THURSDAY 10 JUNE GREENOUGH
After breakfast, it was back into Geraldton again, so John could do a tour of the cray fishing factory that he’d found out about yesterday. I did not want to do it – would feel too sorry for the crayfish!
John said the tour was great and he learned a lot about the Geraldton based industry. He also bought two crays – cooked! They would be for tea tomorrow, as I had prawns for tonight.
Whilst in a “tourist” frame of mind, drove across town to view the memorial to the “Sydney”. This was an Australian battleship that was sunk in late 1941, by the German vessel “Kormoran”, off the coast of this part of WA. Geraldton was the last Australian port the “Sydney” visited, before being lost at sea. Plans for this memorial took shape in the 1990’s, and it was dedicated in 2001 – on the 60th anniversary of the Sydney’s loss.

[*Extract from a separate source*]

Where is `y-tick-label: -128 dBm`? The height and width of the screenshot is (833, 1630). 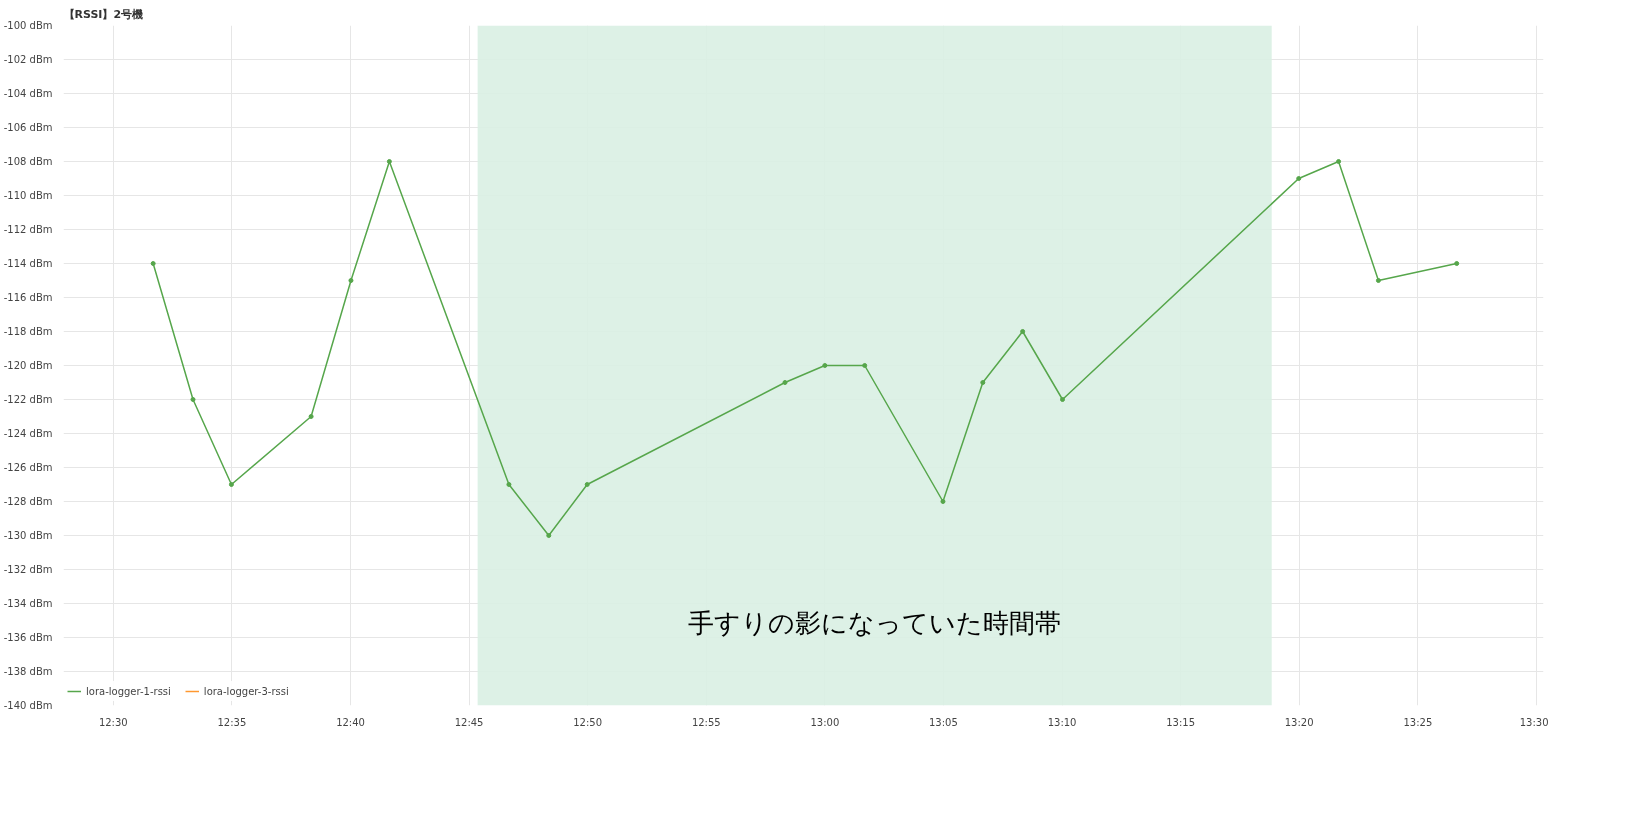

The memorial was most impressive. To begin with, it was high on a hill – Mt Scott – overlooking the town and the sea. Its central feature was a dome shape, made up of an open weave pattern of silver seagulls – 645 of them, to represent the 645 men lost on the Sydney. In older times, it was believed that the souls of drowned sailors lived on in seagulls, hence the symbolism.
Apart from the dome, there was a very evocative sculpture of a woman waiting, looking out to sea. The intent of this was obvious.
I was very glad that we had made the effort to at least see this place, even if we hadn’t done much else around here.
After lunch back at the van, drove to the Greenough Woodworks Gallery. We were not particularly impressed with what was on show there. I thought John’s work was as good as what we saw there – whereas in the galleries we visited down in the south-west, there was much that was clearly better than he could do.
I made honey prawns for tea – excellent.